### ASSIGNED TASK:
All records, exactly as written, minus the pictures: copy them out.
*** MATERIAL FOR THIS EXERCISE ***
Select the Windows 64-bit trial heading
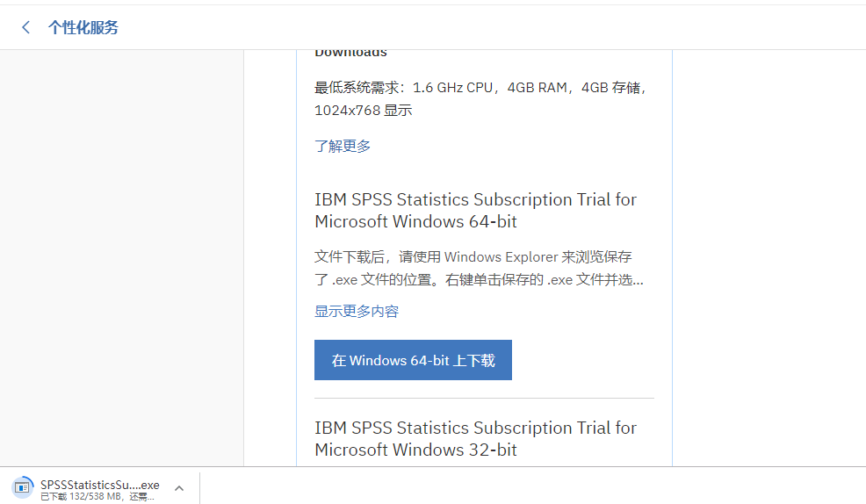This screenshot has width=866, height=504. 475,211
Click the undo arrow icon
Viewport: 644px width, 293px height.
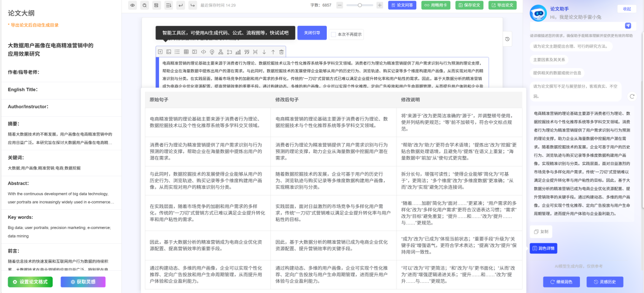pos(180,5)
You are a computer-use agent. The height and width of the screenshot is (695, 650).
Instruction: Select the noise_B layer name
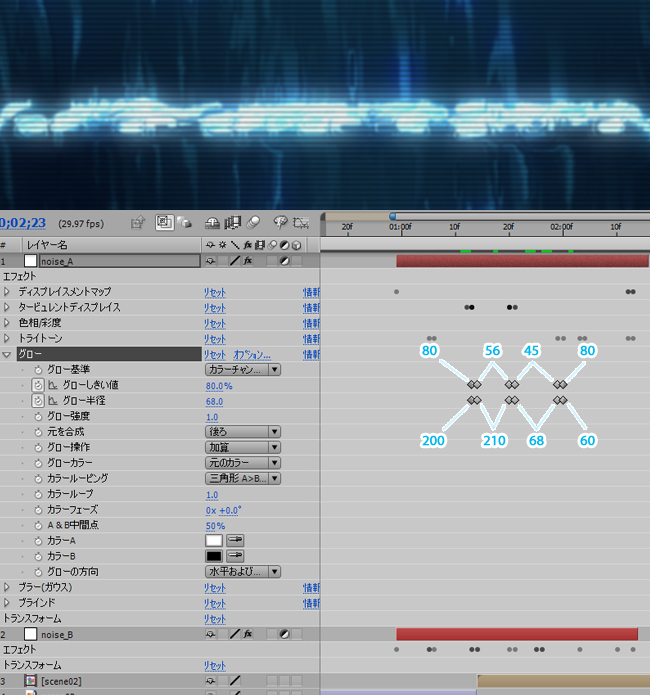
*** End of MATERIAL FOR THIS EXERCISE ***
### SOLUTION TO THIS EXERCISE:
Select the Windows 64-bit trial heading
This screenshot has width=866, height=504. 475,211
Click the undo arrow icon
Viewport: 644px width, 293px height.
pos(180,5)
You are a computer-use agent. The height and width of the screenshot is (695, 650).
Instruction: Select the noise_B layer name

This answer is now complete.